We fly into Heathrow. I can’t just get off the plane all jet-lagged and hire a car and drive off, so we stay in London for a couple of days to acclimatise a little. One of the first things we do is to go to the British Museum and the V&A.
There is such a lot to see a day isn’t enough, and although we have been here before there are still a few surprises. Like this lovely pot. We’ve only just left Korea and here we are back in it’s orbit.
Out in the street we see that London is a decade ahead of Sydney in regard to electric vehicle acceptance and support facilities.
The next day we head to the Portobello road markets and what do we come across, but more indigo. What with Moon jars and indigo, we can’t seem to leave our Asian adventures behind. This time it’s Chinese silk, dyed using Indian indigo, by a Nepali minority hill tribe, in a remote area in the mountains of Nepal. The lady is quite sweet, she tells us that she is here working and studying and travels home each year to visit family and bring with her new stock that here family have been making and dying at home. I choose the shiburi knotted, indigo dyed silk scarf on the far right.
We eventually leave London and drive our hire car, which by the way is a ‘Smart for 4’ car and turns out to be not so smart and quite inefficient on fuel. I’m not impressed with it. Our 13 year old Mitsubishi Colt at home is more fuel efficient while being a bit more powerful. The original Smart for 4 was a rebadged Colt. The new model Smart for 4 is now built in Eastern Europe somewhere. We chose to buy the Colt instead of the Smart car, as the Colt was half the price. No need to pay for an expensive badge.
We head for Stoke on Trent to build our kiln, but on the way we stop off at the ‘Earth and Fire’ potters market, as it is on our way. We get to catch up with so many of our English potter friends, as they are all there selling their work. The standard of work that we see there is really high. We spend the best part of 2 days there, meeting, catching up, chatting. We even buy a few small things.
This is the ‘Gin Fairy’, I’m guessing that she turns up at about 4 pm for this potter and rescues her? I really don’t know. I just made that up. It’s a lovely image, so we bought it. It now hangs in our kitchen, but the icon hasn’t managed to work its magic yet on this side of the other hemisphere.
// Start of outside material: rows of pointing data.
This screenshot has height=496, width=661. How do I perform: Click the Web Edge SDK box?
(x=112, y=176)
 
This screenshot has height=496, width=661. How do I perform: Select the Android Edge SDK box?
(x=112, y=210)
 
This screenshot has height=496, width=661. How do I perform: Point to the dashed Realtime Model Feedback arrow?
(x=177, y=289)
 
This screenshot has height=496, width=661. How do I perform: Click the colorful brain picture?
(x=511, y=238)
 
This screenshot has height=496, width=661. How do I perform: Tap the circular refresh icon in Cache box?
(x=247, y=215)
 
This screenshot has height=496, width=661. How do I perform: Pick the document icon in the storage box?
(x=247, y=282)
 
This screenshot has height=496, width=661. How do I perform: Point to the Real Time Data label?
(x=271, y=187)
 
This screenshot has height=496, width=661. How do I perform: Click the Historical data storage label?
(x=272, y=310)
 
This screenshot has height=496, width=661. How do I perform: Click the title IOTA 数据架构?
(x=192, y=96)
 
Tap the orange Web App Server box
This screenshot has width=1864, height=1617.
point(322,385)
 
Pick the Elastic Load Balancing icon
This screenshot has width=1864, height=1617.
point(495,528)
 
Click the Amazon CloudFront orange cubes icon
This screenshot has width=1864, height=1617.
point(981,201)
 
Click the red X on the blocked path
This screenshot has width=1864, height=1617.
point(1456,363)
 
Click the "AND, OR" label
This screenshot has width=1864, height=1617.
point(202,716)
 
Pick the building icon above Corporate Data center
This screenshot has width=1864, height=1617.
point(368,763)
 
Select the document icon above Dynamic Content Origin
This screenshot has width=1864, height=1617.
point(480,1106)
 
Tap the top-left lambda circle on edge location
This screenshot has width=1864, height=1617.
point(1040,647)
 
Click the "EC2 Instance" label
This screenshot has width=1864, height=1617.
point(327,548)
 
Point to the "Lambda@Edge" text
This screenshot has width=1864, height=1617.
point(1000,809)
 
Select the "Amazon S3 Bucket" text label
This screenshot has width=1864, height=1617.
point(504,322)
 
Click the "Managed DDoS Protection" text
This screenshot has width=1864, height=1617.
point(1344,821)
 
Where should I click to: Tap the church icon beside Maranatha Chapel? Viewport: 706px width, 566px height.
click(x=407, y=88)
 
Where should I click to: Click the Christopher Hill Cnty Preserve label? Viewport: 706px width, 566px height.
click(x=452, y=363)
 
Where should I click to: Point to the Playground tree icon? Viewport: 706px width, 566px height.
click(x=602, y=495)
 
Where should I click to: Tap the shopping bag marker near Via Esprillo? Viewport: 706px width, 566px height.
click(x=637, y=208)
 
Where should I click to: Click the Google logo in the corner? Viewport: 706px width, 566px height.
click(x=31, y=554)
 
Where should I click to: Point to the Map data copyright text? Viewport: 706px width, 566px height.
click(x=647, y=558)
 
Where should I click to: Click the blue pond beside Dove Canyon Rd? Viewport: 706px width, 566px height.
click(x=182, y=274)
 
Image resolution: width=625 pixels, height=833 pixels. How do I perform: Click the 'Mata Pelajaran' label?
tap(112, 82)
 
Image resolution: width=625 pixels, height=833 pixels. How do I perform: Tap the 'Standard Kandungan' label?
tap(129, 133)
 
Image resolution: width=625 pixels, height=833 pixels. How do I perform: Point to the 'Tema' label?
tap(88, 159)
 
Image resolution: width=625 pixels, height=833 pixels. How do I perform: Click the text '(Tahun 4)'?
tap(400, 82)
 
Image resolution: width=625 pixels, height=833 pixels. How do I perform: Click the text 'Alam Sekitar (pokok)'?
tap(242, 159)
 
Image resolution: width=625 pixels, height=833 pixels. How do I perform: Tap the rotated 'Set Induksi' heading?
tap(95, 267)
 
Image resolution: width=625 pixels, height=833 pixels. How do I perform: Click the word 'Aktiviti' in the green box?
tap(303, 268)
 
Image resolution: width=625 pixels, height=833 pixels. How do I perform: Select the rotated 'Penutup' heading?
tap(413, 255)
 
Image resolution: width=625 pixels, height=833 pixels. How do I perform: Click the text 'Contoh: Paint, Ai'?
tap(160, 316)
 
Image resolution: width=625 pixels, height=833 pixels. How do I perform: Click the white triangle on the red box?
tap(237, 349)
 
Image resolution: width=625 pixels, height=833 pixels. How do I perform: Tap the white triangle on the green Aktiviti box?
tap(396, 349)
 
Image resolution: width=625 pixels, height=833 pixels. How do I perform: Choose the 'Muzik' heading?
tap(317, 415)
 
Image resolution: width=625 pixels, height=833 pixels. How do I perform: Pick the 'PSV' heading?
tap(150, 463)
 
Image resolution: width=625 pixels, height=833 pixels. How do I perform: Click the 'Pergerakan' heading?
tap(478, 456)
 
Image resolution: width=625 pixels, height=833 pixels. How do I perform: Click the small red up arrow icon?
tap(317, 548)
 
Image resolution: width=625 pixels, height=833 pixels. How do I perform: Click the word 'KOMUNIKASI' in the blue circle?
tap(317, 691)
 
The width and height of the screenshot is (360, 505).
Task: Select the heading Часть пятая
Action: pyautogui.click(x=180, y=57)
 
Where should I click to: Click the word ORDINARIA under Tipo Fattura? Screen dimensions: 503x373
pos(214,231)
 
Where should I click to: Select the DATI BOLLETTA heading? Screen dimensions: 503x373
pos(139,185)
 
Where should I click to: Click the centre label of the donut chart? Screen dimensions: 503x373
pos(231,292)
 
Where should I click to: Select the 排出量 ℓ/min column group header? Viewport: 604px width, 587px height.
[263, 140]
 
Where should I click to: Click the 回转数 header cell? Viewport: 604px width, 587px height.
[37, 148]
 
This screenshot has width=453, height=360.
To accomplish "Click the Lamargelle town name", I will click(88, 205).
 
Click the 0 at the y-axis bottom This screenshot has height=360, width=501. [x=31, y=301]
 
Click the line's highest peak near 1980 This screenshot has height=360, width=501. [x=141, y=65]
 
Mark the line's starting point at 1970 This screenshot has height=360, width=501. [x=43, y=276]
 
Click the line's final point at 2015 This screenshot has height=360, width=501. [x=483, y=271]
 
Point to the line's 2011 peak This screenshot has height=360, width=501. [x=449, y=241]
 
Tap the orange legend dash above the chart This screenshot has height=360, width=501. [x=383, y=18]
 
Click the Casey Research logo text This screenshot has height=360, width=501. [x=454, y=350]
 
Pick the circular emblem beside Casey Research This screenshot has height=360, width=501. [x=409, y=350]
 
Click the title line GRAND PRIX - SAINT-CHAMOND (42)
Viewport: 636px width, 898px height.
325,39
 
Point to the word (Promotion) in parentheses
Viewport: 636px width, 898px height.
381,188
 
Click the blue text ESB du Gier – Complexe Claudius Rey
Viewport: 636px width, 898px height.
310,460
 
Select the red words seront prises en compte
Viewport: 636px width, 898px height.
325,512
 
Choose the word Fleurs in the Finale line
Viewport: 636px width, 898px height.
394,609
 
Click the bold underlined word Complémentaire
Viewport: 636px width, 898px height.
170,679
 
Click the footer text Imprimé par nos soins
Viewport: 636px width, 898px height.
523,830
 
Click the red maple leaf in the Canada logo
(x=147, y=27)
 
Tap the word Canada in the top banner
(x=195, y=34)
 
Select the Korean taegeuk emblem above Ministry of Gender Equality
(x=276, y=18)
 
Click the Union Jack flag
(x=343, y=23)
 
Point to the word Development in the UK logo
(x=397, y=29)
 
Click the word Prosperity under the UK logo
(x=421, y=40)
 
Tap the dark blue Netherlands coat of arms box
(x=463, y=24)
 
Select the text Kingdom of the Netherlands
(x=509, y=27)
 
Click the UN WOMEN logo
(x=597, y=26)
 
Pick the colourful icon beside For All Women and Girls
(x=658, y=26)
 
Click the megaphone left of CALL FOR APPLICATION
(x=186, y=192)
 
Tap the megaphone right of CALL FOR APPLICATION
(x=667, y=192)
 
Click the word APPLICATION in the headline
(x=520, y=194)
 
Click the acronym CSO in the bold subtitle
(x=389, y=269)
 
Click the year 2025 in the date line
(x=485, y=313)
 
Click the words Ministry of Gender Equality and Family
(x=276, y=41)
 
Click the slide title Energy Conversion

We turn up for work on the Monday morning at the ‘Clay College’ in Stoke. We introduce ourselves, show a short video and a presentation of other kiln building jobs like this that we are about to build.
The Clay College is a brand new start-up pottery training college located in the grounds of the Middleport pottery factory grounds. The building is a grade 2 listed nation trust building that the Prince of Wales Trust has refurbished. The school is funded entirely by charitable donations and closely associated with the ‘Adopt-a-potter’ charity founded by Lisa hammond, who was recently knighted, if that is the correct term, with an MBE? So maybe she is now possibly Dame Lisa? I’m not too sure. I’m sure that someone will correct me. She has worked very hard to raise funds for the practical training of potters.
England didn’t have any full time practical hands-on pottery courses left. All the ceramics courses had been closed or converted into ceramic design courses over the past decade or two, so Lisa decided to start the ‘adopt-a-potter’ charity to fund apprenticeships with professional potters. That appears to have been very successful. So this is the next step. Start your own Art School! I’m really pleased and honoured to be associated with the school and charity. I really believe in what they are attempting to do there.
Old Middleport Pottery bottle kiln in the grounds of the Clay College.